At every other place I had served (in the Marines), I had the opportunity to connect with the people and the culture. Going back to Vietnam, it was like I had a second chance, you know?
Even if I didn't like an experience, I would try to write about it in a positive way on my blog. At the exit dinner (held at the end of the program), one of the chairmen said, "We've been enjoying your blog" -- "we" meaning the Communist Party. When I told my son about that, he said: "Well, did you think they wouldn't?" Honestly, I never thought about it -- I just wrote from the heart.
What would you want people today to know about the Vietnam War?
The man who taught my politics class was in charge of the Liberation Front (the enemy) in Danang back in '68. He said Vietnam has a "market economy with a socialist orientation." It seems to me that their government works as well for them as ours does for us. I often wonder what would have happened if the U.S. had allowed the Vietnamese to have their elections the way they had planned. When the U.S. got involved, it went from 1956-1975 until (the Vietnamese) could unify their country.

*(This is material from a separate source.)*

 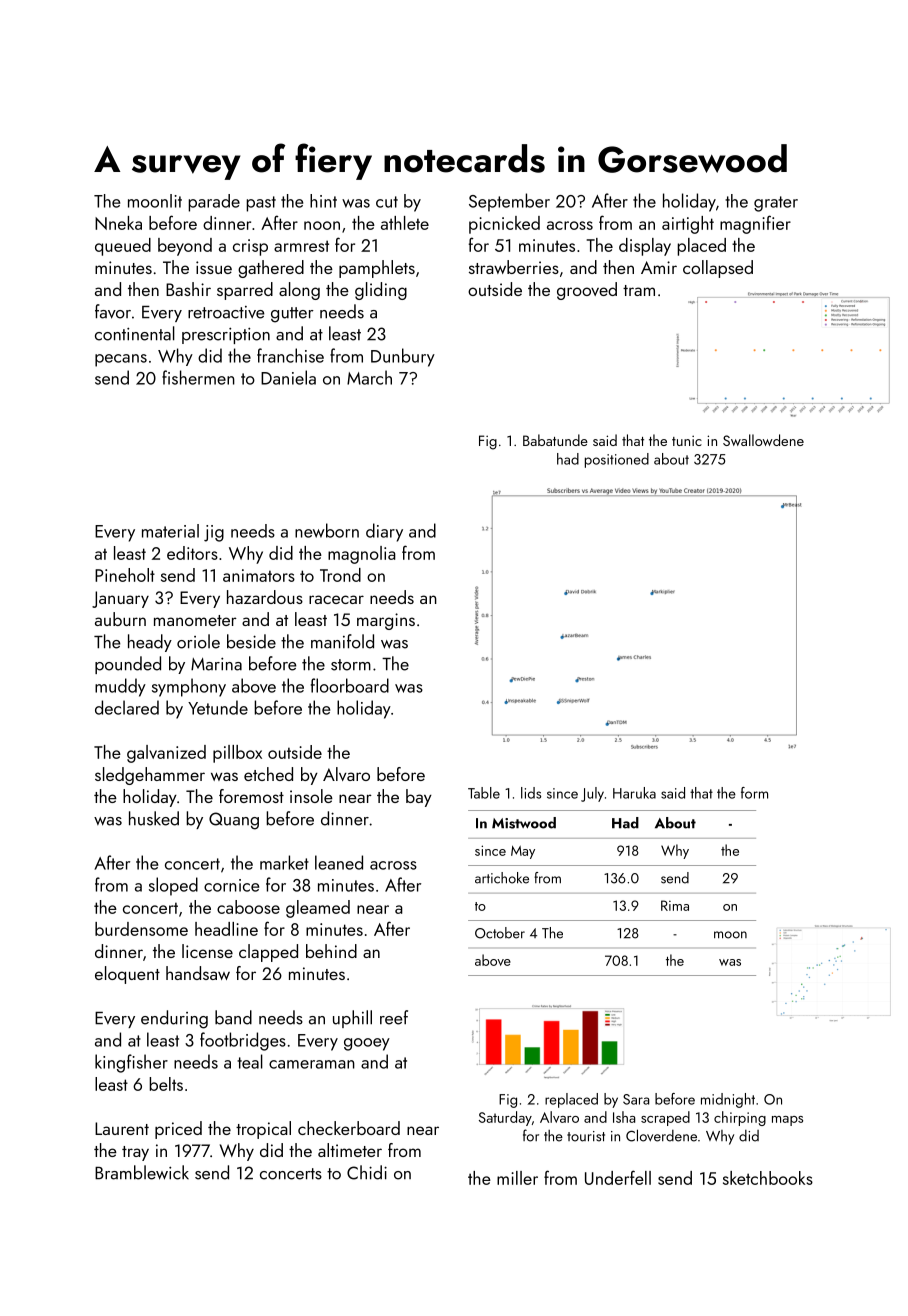 I want to click on artichoke, so click(x=502, y=878).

Bernie: People our age will ask us, "Did you go to North Vietnam or South Vietnam?" It's just Vietnam now.
Jim: I can think of two men in history who wanted to preserve national union: Abraham Lincoln and Ho Chi Minh. They both wanted the same thing.
After doing some research, I found out that what I was taught about Communism and Ho Chi Minh growing up might not have been the truth.

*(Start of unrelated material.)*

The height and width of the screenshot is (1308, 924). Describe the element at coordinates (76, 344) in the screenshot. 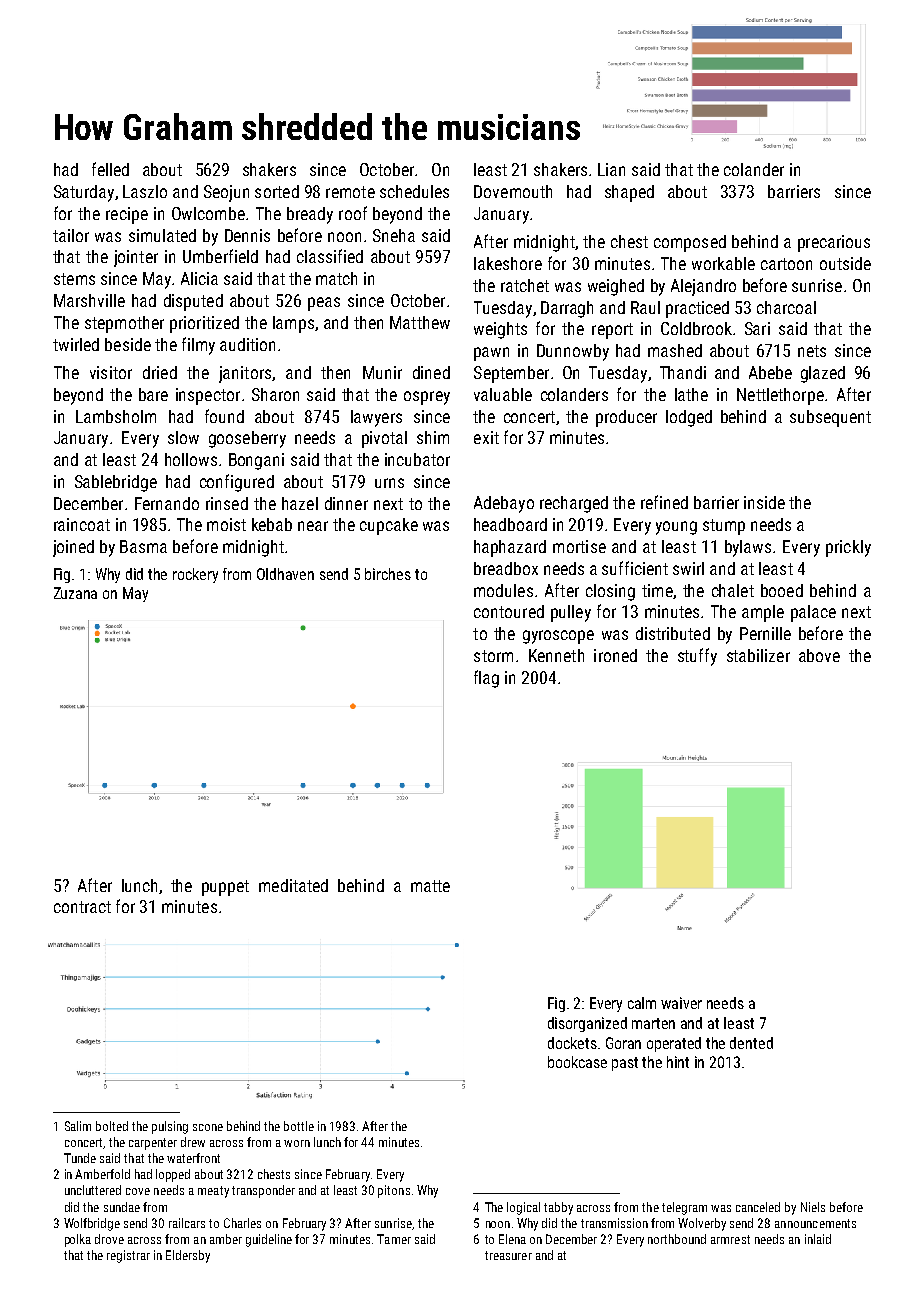

I see `twirled` at that location.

So then you would say that the Vietnam War was not worth it in the end?
Jim: In humanistic terms, I would have to say no. It wasn't worth all that death.
What I was told when I went over was that I was being sent to stop Communism. After I came home, I discovered the real reason: The U.S. military was serving as the hired guns of capitalism. The reason (for the war) was that the capitalists in charge of the U.S. government wanted to control all trade in and out of Southeast Asia.
We would have been better off staying out of the whole thing and allowing the Vietnamese to have their elections and be the government they were going to be. It would have saved a lot of lives.
As an American military man in Vietnam, how were you treated when you returned home?
Jim: When I came back in July of 1969, I had heard the stories. So when I came into Travis Air Force Base in California, I put on civilian clothes in the bathroom. I made the choice not to call any attention to myself. Even today, I choose not to wear (my Marines hat), because I just got used to that.
Bernie: When I was a sergeant instructor in the Reserves (in the 1970s and 1980s), we were taught not to wear our uniforms when travelling on a civilian conveyance. Then when the Vietnam veterans insisted that the Desert Storm soldiers be honored, the culture changed. It went from "we're against the war" to "we support our troops."
What led you to speak about your experience at GCC on Nov. 13?
Jim: I was there because of Josephine Kerney, who was my sociology professor (at GCC). She does a lot of study abroad stuff, so in association with the Vietnam Program I'd run into her at fairs and such. I talked about the contrast between my first trip to Vietnam and my second, and it fascinated her. She wondered if I would come in and talk to her class about it, and that led to it being a larger event where anyone could come.
Do you have any thoughts on the current war in Afghanistan?
What I learned from my Vietnam experience was that I can't trust the government. I wonder what my government is lying to me about now. Is (the war in Afghanistan) about money? Is it about pharmaceutical interest in what we can extract from the poppy that grows there?
I've heard it said that "Afghanistan is where empires go to die." Alexander the Great tried (to invade), the Russians tried it, and now it's us.
A Kodak retiree, Lachman returned to school in 2008 out of a desire to become a counselor for military veterans. Currently in his junior year at Brockport, he plans to go on for a master's degree so that he can counsel veterans "who saw things that no one should have to see."